The flow of warm, dry air from the Sahara to the Atlantic Ocean is thought to inhibit the formation of tropical storms. Now, NASA researchers have shown that careful modelling of this airflow, known as the Saharan air layer, can improve simulations of storms forming off the coast of western Africa.

Liguang Wu of the Goddard Earth and Technology Center in Baltimore, Maryland, and his team used satellite data to build atmospheric temperature and humidity profiles. They then simulated the formation of Hurricane Isabel (pictured), which hit the United States in 2003, with and without this detailed data describing the Saharan air layer. Inclusion of the data yielded a much more accurate model of Isabel's observed track.

Journal club

David MacMillan California Institute of Technology, Pasadena

Bond with a chemist over the search for asymmetry in reactions.

In synthetic chemistry, even the conceptually simple task of creating a chemical bond can be a formidable challenge.

Symmetry in particular can be problematic. Many organic molecules are chiral; that is, not superimposable on their mirror image. The configurations in which such a molecule exists, known as enantiomers, often differ in behaviour, especially in biological systems. So chemists strive for ways to preferentially produce just one enantiomer.
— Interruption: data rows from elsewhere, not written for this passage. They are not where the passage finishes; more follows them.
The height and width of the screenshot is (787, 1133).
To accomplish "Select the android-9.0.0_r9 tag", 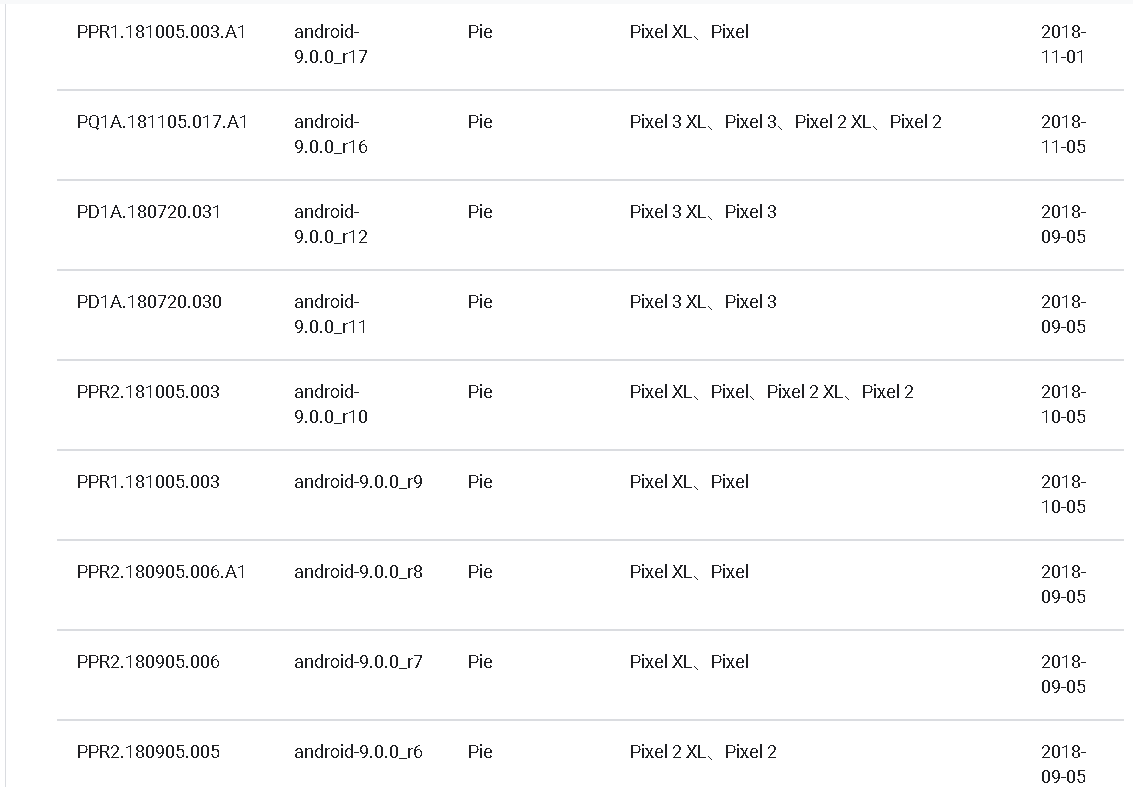I will 358,482.
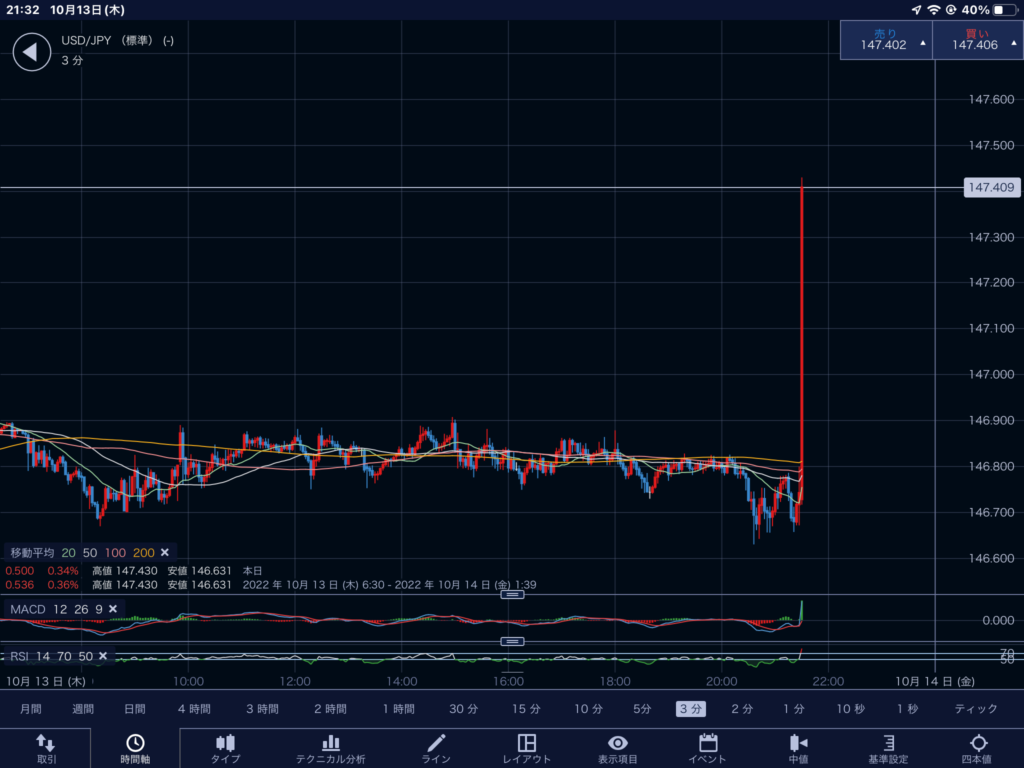1024x768 pixels.
Task: Open テクニカル分析 chart icon
Action: coord(331,743)
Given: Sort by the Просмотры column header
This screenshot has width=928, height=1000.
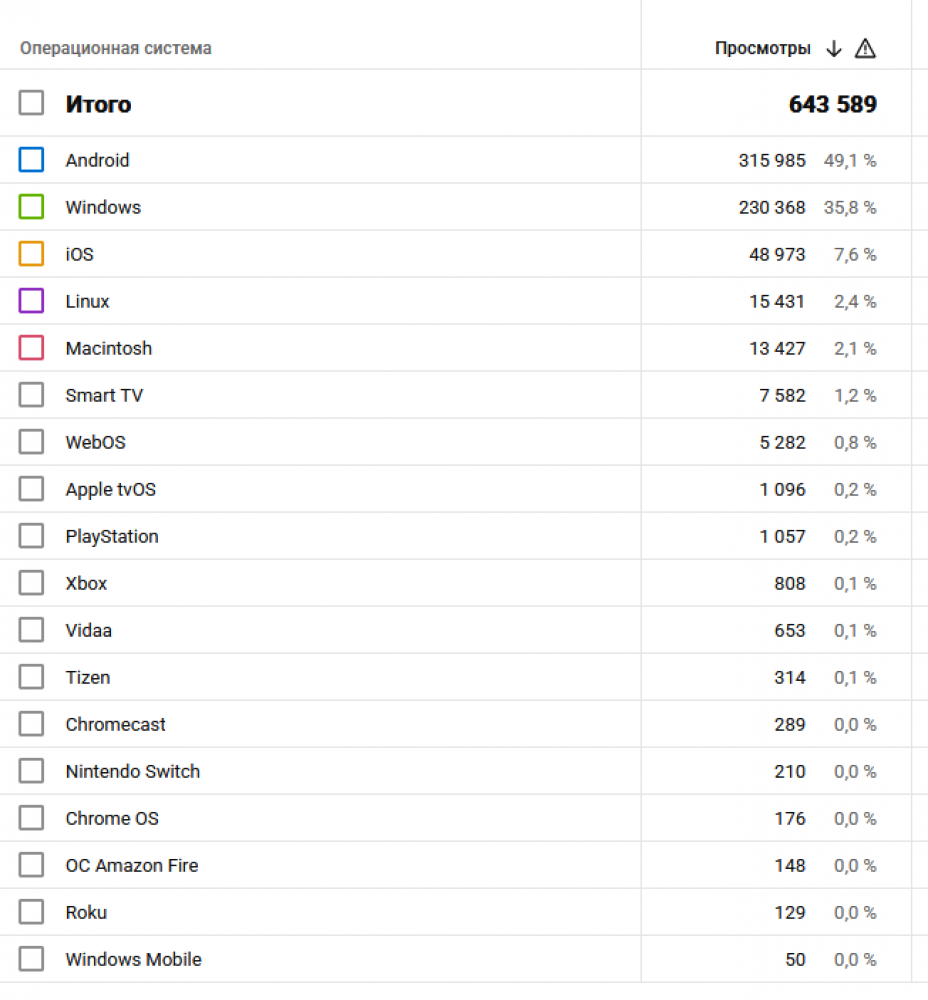Looking at the screenshot, I should click(762, 49).
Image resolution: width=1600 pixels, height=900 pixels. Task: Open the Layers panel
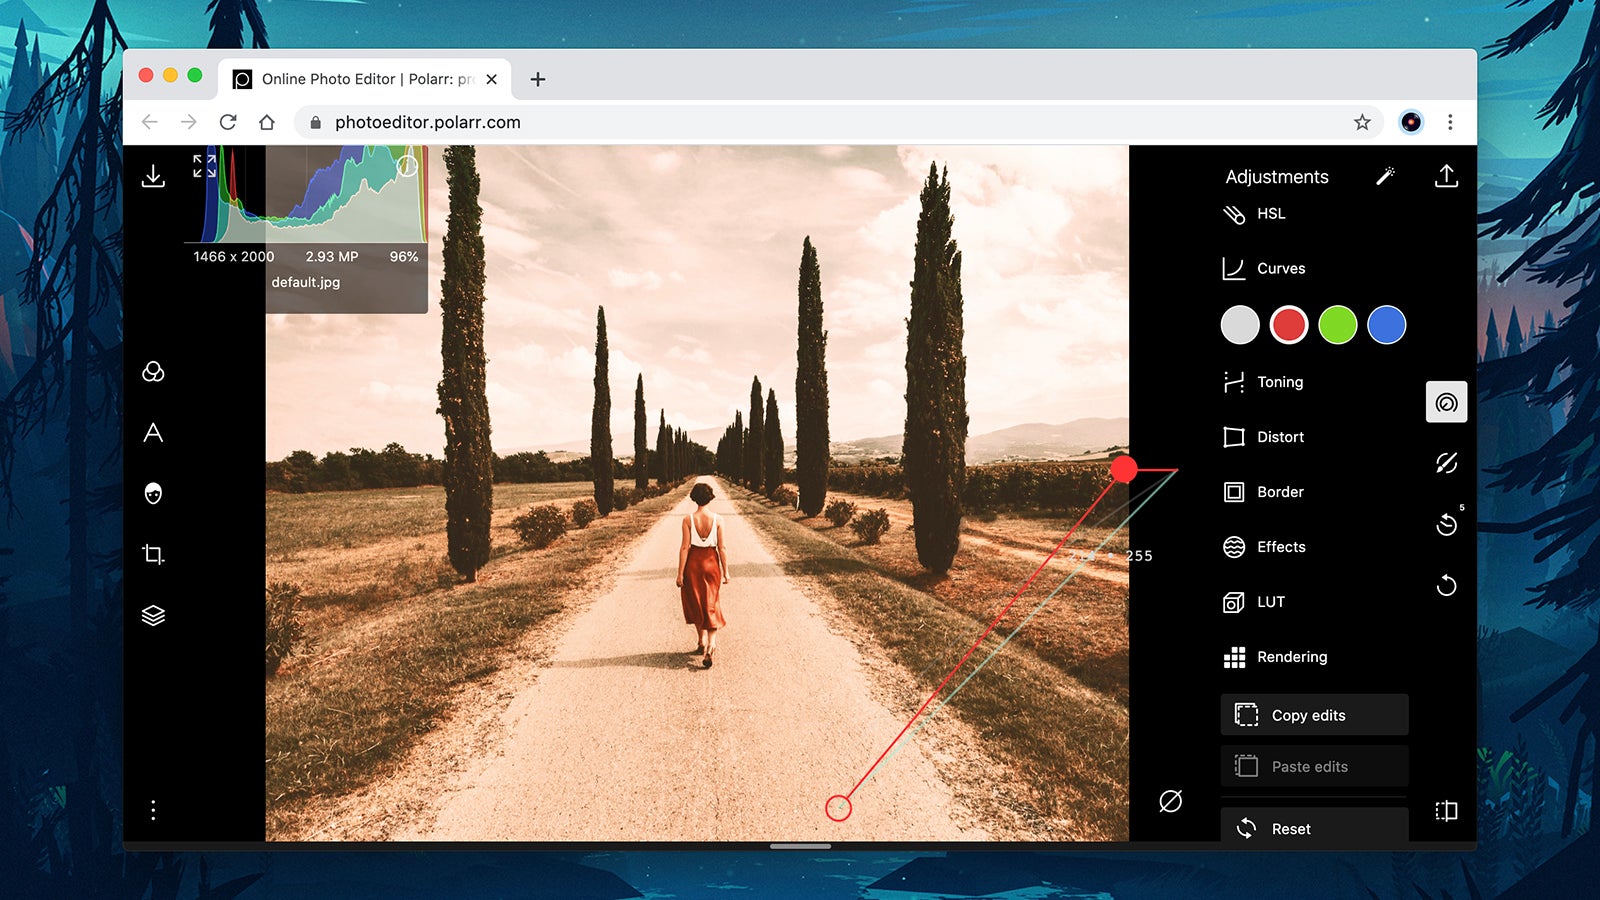[x=153, y=615]
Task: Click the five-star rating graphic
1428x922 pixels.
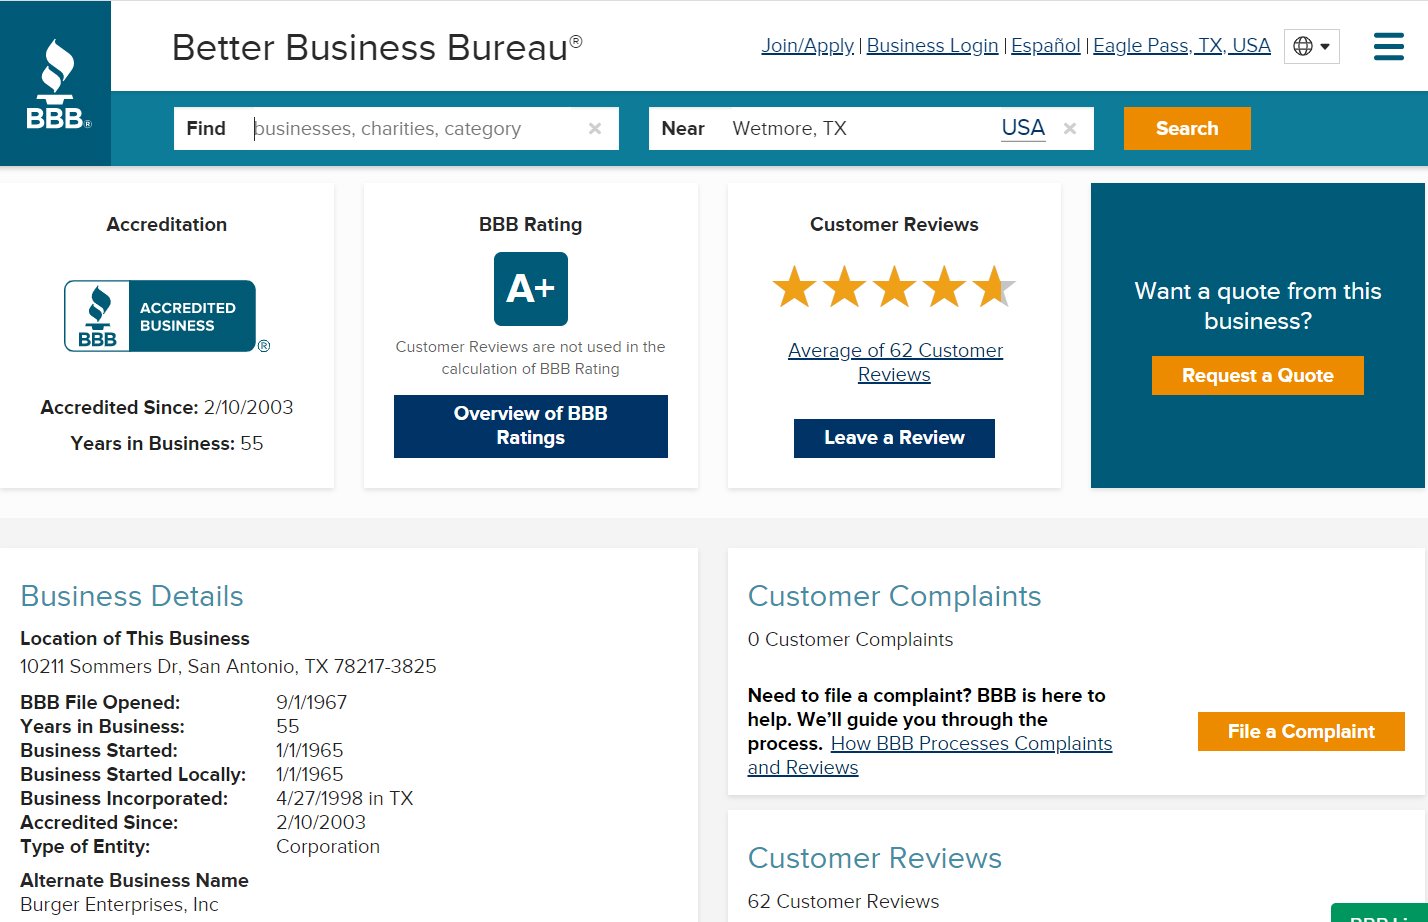Action: (893, 287)
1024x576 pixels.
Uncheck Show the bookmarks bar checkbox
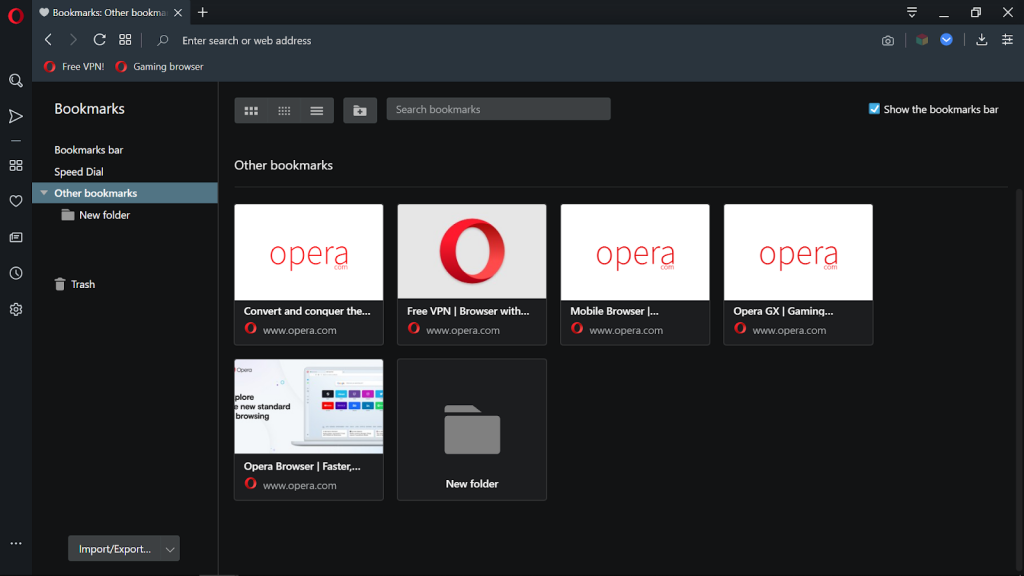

The design of such ‘enantio-selective’ reactions is central to synthetic chemistry. Significant advances have been made using new catalysis concepts, but many key problems remain unsolved.

A challenge I had always thought particularly daunting was developing a catalytic system to join an electrophilic alkyl group to a nucleophilic carbon centre in a second alkyl group, with control over the symmetry of the product.

There are two complicating issues. First, the alkyl–transition metal complexes mostly used as the starting material are unstable and so decay into metal hydrides. Second, the alkyl halides that act as reactants are themselves chiral and are a racemic, or 50:50, mixture of enantiomers. Thus, we must engineer a process that simultaneously destroys chiral information in the reactants and creates asymmetry in the product.

I was excited to learn that this is now possible. Gregory Fu and his colleagues have recently described efficient nickel-catalysed couplings of a racemic alkyl halide with organozinc nucleophiles, and they achieve superb enantiocontrol (F. O. Arp and G. C. Fu J. Am. Chem. Soc. 127, 10482–10483; 2005). The method is ground-breaking as a proof of concept, and I predict that it will be widely used.